__EXERCISE AIM__: Where a line of the entries holds the string "computer", copy that line.

Start of AVAILABLE DATA

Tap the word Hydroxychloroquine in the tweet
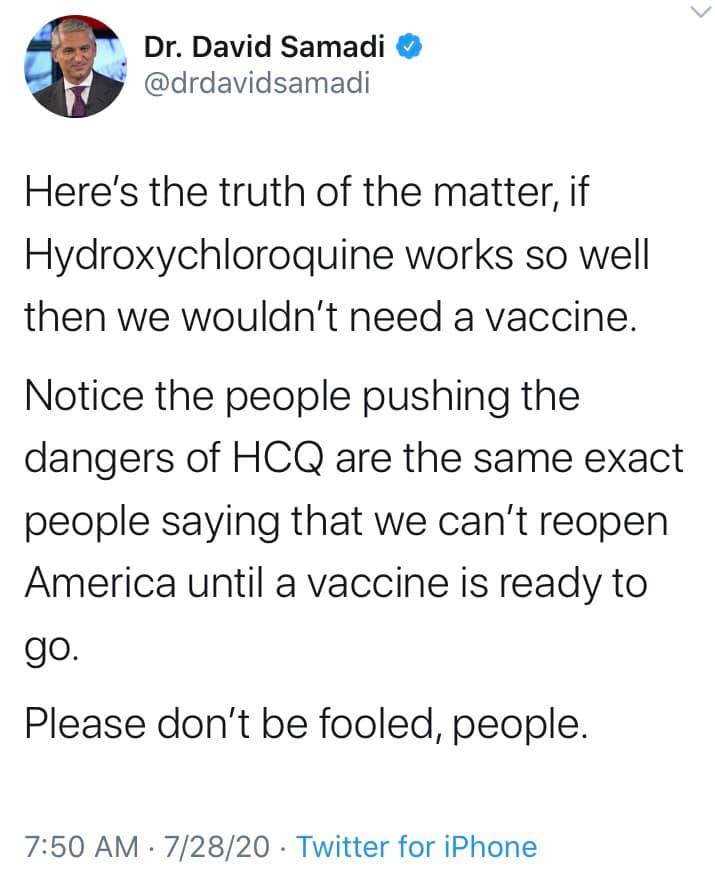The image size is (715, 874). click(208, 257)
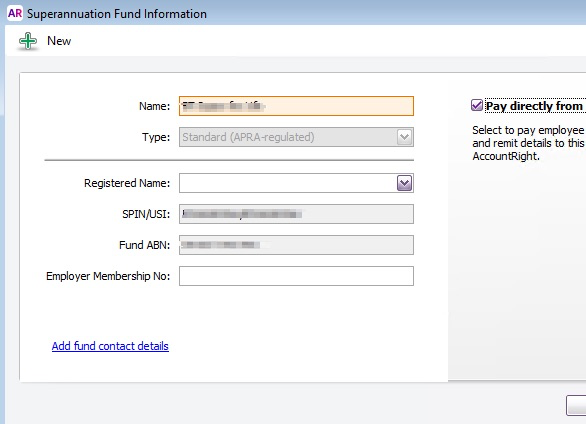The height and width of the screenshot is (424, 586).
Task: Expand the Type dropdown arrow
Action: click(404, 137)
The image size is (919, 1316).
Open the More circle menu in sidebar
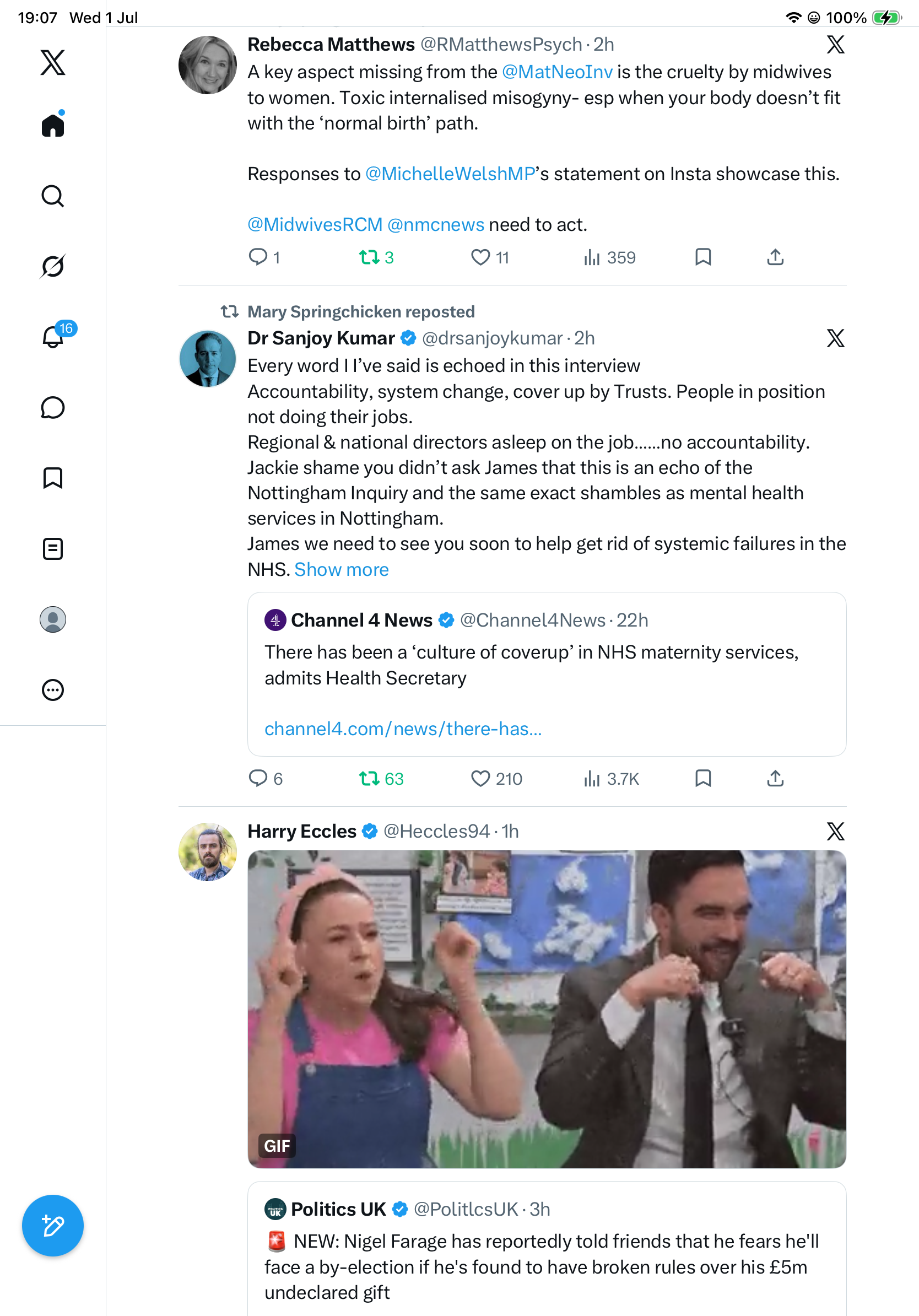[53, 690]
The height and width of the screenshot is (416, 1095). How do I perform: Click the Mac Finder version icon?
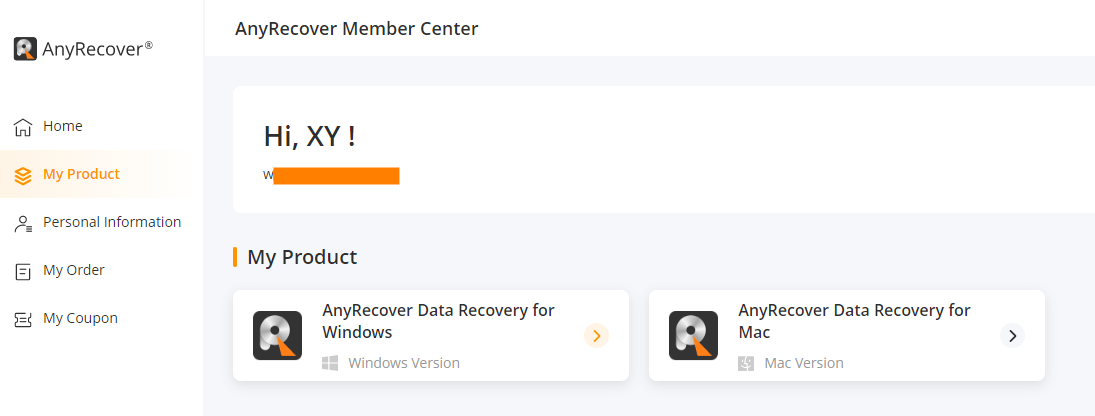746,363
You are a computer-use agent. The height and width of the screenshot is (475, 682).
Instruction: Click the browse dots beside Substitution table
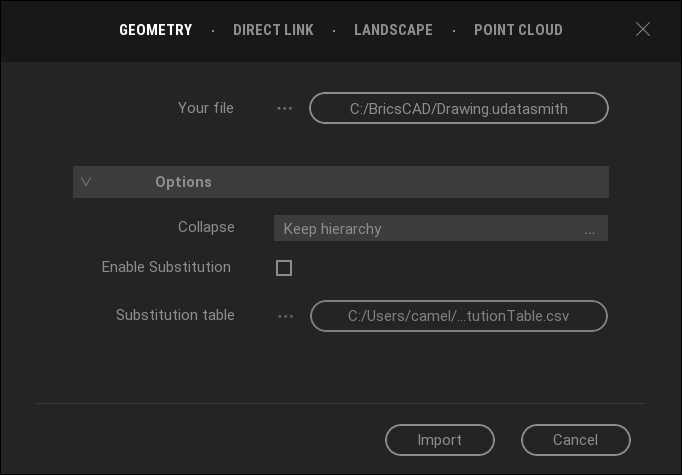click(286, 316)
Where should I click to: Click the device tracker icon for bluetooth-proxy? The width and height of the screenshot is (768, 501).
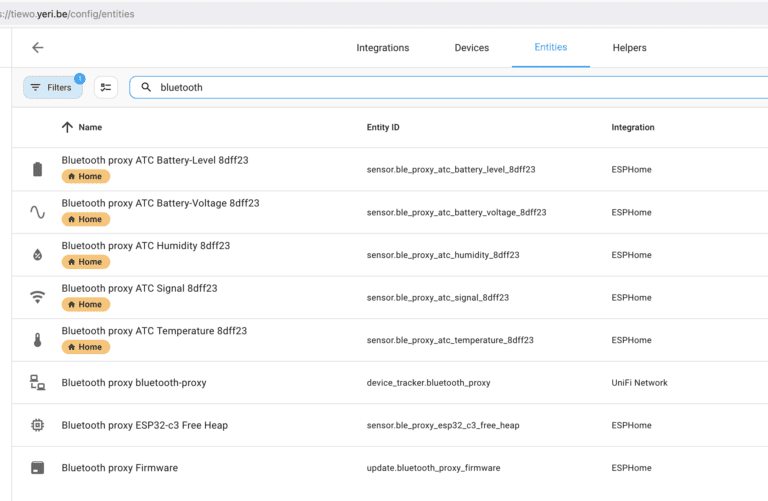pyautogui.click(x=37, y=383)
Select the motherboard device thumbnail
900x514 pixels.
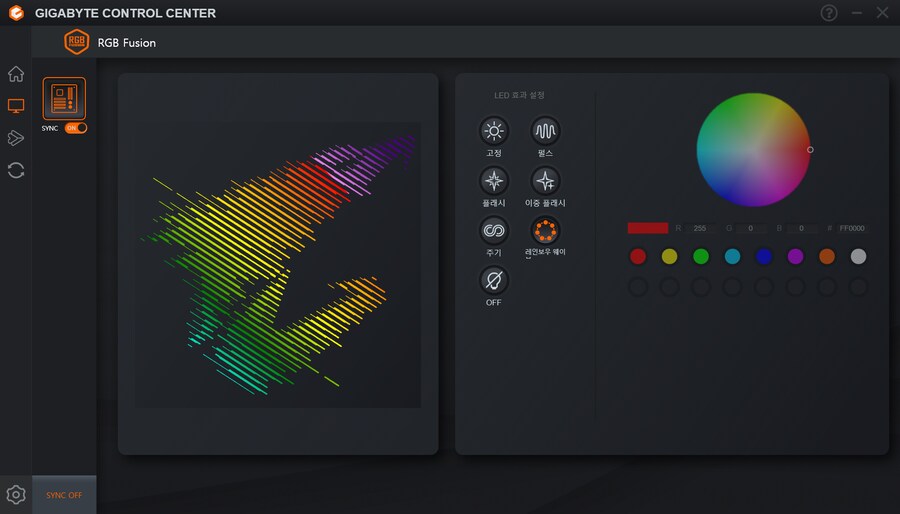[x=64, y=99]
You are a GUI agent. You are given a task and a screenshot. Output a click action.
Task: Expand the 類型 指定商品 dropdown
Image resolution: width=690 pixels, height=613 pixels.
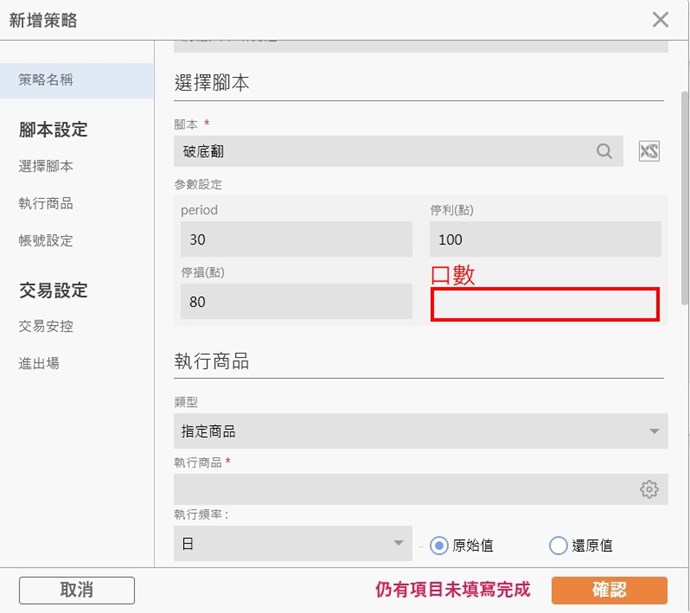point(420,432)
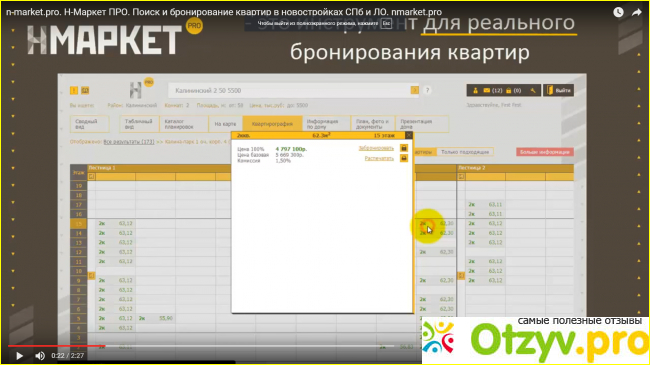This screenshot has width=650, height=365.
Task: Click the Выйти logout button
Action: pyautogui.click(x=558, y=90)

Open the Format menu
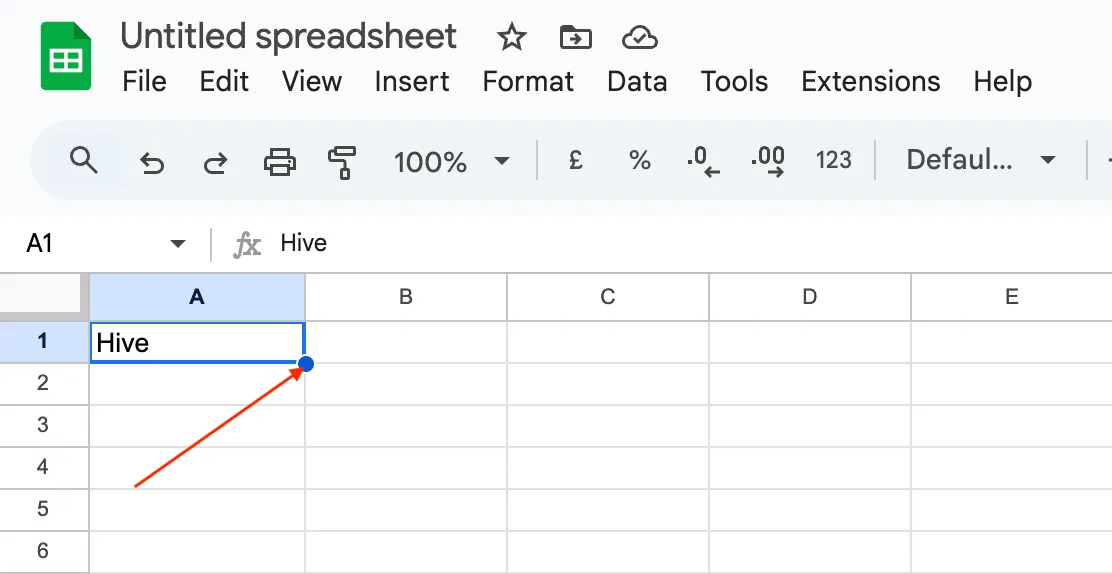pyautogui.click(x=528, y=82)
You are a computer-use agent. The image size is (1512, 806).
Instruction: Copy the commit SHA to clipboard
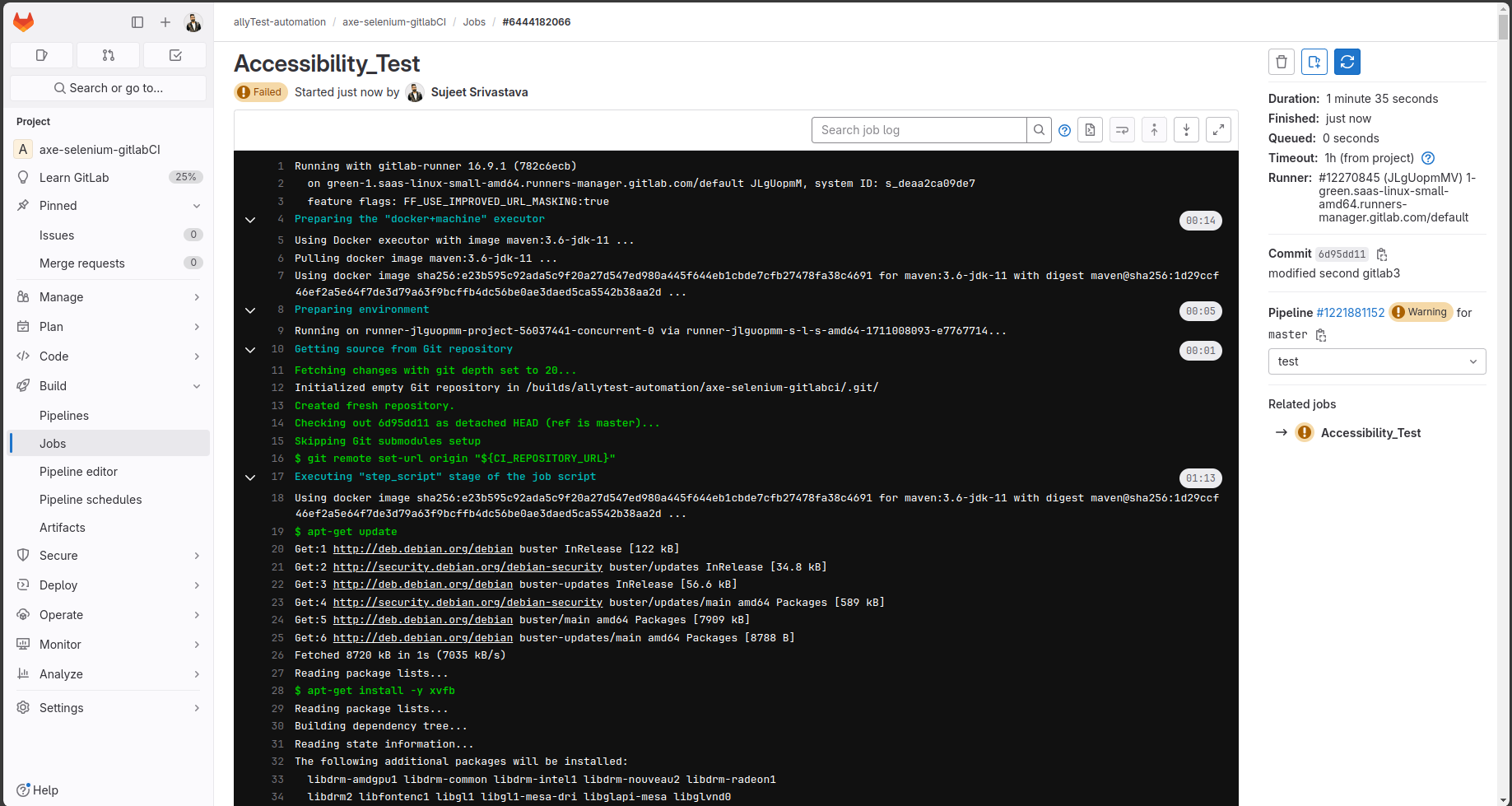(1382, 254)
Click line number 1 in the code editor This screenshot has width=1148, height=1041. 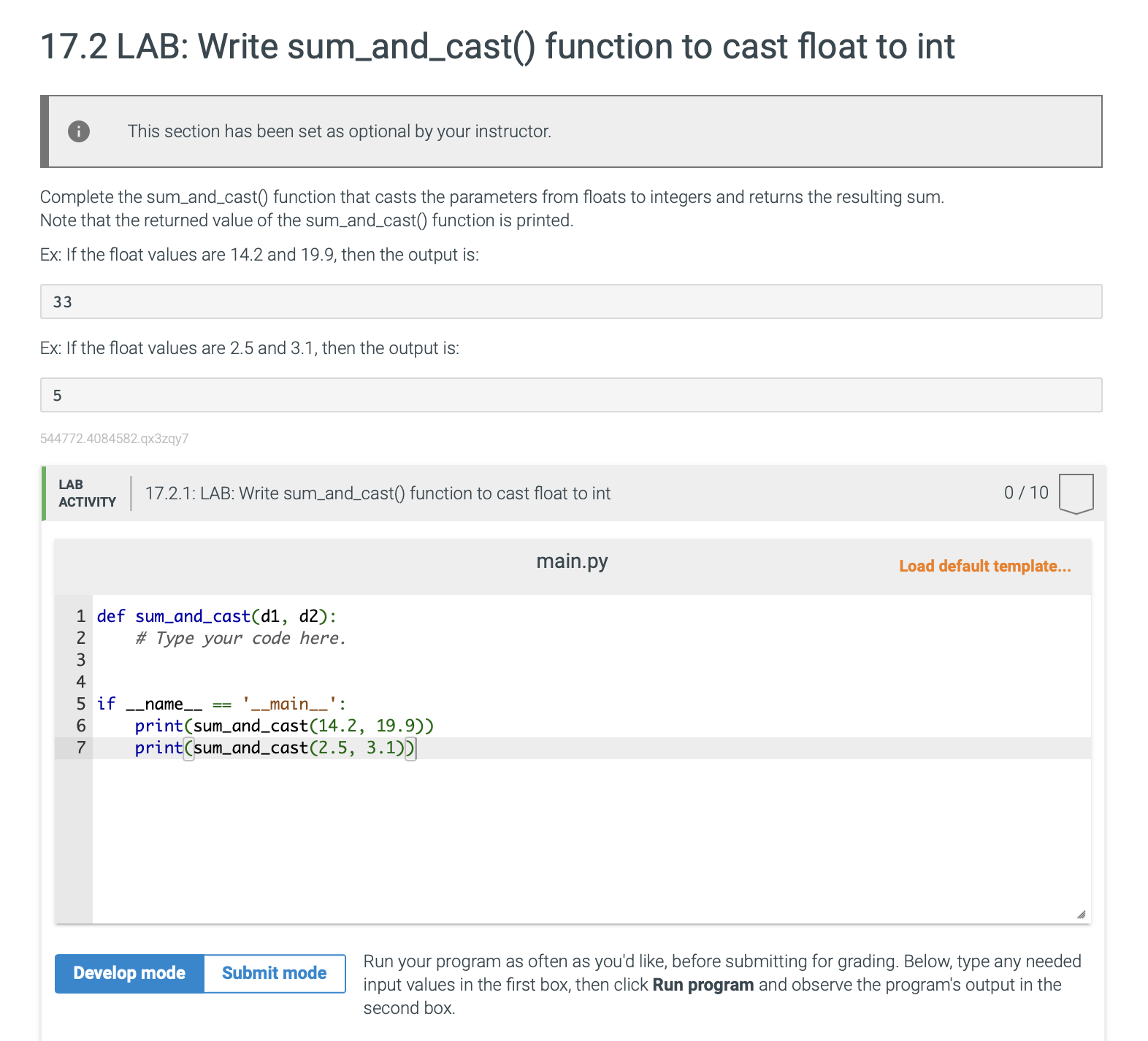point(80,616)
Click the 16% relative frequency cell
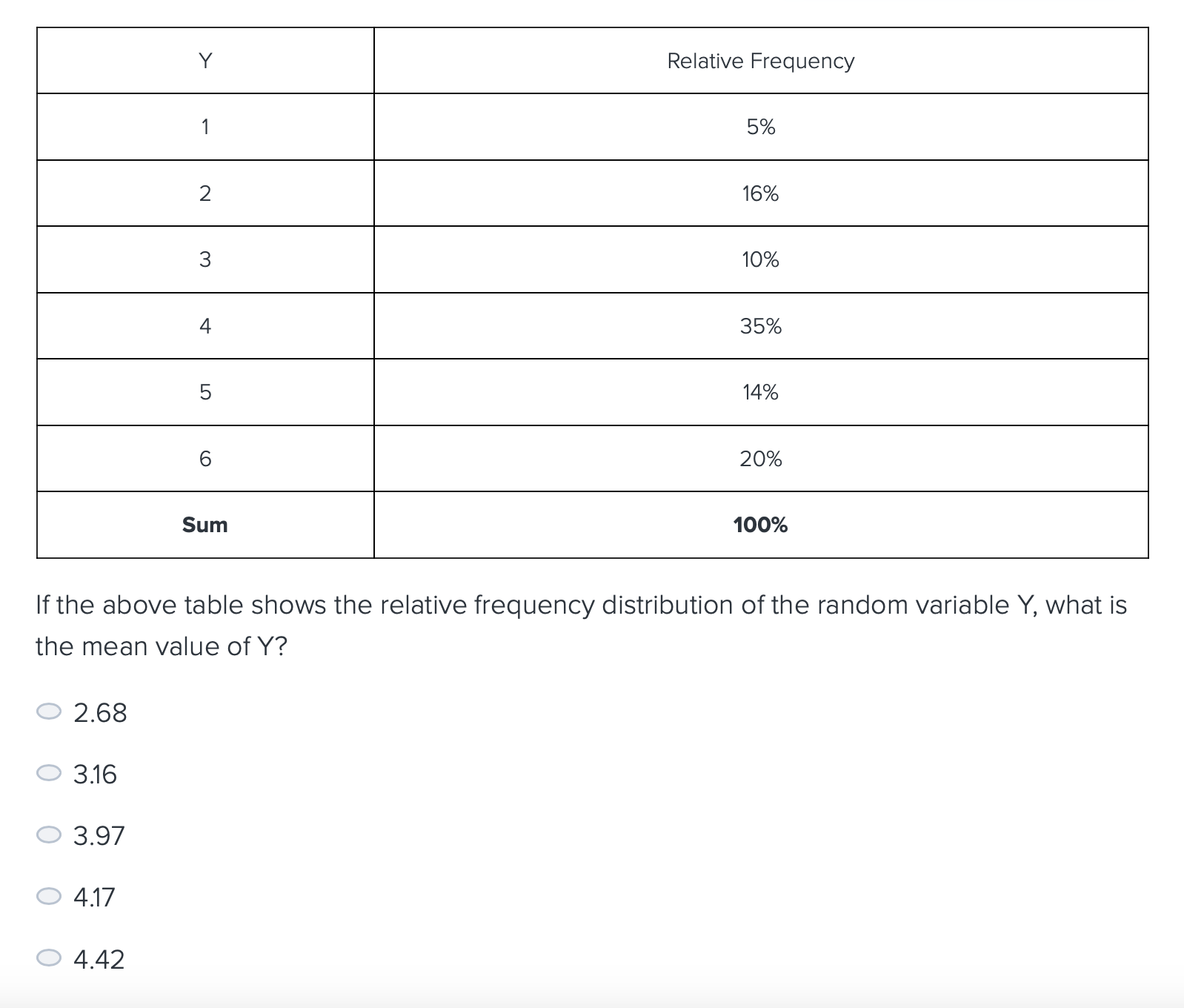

End of AVAILABLE DATA

__TASK RESULT__:
You are a computer-use agent. The height and width of the screenshot is (475, 682).
You are a computer-use agent. The image size is (1512, 806).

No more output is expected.